What you will do: Could you write out each entry exactly as it reads?

***** Information shown

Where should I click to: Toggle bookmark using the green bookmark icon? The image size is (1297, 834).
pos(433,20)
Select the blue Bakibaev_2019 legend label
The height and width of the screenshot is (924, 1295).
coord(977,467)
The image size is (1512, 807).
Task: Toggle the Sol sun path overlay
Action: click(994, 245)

**********

Reply to the exercise:
Where should I click to: Toggle bookmark using the green bookmark icon? The image size is (1297, 834).
pos(433,20)
Select the blue Bakibaev_2019 legend label
The height and width of the screenshot is (924, 1295).
coord(977,467)
The image size is (1512, 807).
Task: Toggle the Sol sun path overlay
Action: click(994, 245)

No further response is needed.